Überall auf der Welt sind Fledermäuse stark gefährdet: Durch die moderne Landwirtschaft und dem intensiven Einsatz von Insektiziden finden die Flugsäugetiere immer weniger Insekten. Hinzu kommt, dass auch geeignete Quartiere wie alte Baumbestände seltener werden. Moderne Gebäude sind für Fledermäuse als Versteck ungeeignet, mitunter werden sie gar zur tödlichen Gefahr. Denn die von den Flugtieren ausgesandte Schallsignale werden an glatten Flächen zunächst von den Tieren wegreflektiert, sodass der Eindruck eines freien Flugwegs entsteht.
Und auch die Klimaentwicklung macht den Tieren zu schaffen: Viele Arten müssen aufgrund der rasant zunehmenden Erderwärmung ihre Verbreitungsgebiete verändern, damit sie trotzdem noch geeignete Lebensräume und Beute finden und so ihr Überleben und ihre Fortpflanzung sichern können. Mobile Arten, wie etwa saisonal ziehende Fledermäuse, verlagern je nach Klimaentwicklung ihre Sommer- und Überwinterungslebensräume in den Norden oder Süden, um konstant gute Bedingungen vorzufinden.

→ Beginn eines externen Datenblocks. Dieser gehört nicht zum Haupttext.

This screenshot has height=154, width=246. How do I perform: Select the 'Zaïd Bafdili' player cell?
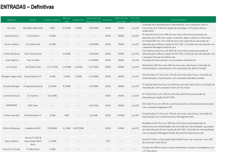tap(11, 106)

Überwinterungsareale in den Norden verschoben
Gerade bei Säugetieren – wie Fledermäusen – ist meist noch unbekannt, wie die Arten ihre Verbreitungsgebiete aufgrund der Erderwärmung verändern. Ziehen die einzelnen Individuen in neue Gebiete? Oder findet dieser Wandel über mehrere Genrationen hinweg statt, so dass die Nachkommen jeweils ein Stück weiter im Norden oder Süden leben als ihre Eltern? Um den Mechanismen auf den Grund zu gehen, hat Kseniia Kravchenko vom Leibniz-Institut für Zoo- und Wildtierforschung (Leibniz-IZW) nun mit einem internationalen Forscherteam untersucht, wie die Fledermausart Großer Abendsegler (Nyctalus noctula) ihr Verbreitungsgebiet an die Klimaerwärmung anpasst.
In den letzten Jahren beobachteten Forscher bereits, dass sich das Überwinterungsareal des Großen Abendseglers immer weiter in den Norden verschoben hat. Um das genauer zu prüfen, untersuchten Kravchenko und ihr Team eine Fledermauspopulation in der nordukrainischen Stadt Charkiw. Überwinternde Fledermäuse dieser Art gibt es in Charkiw erst seit ungefähr 30 Jahren, weil sie früher zum Überwintern weiter in den Süden zogen. Über einen zehnjährigen Zeitraum von 2007 bis 2016 sammelte das Wissenschaftlerteam nun Daten zum Alter und Geschlecht von fast 3.400 dort überwinternden Individuen.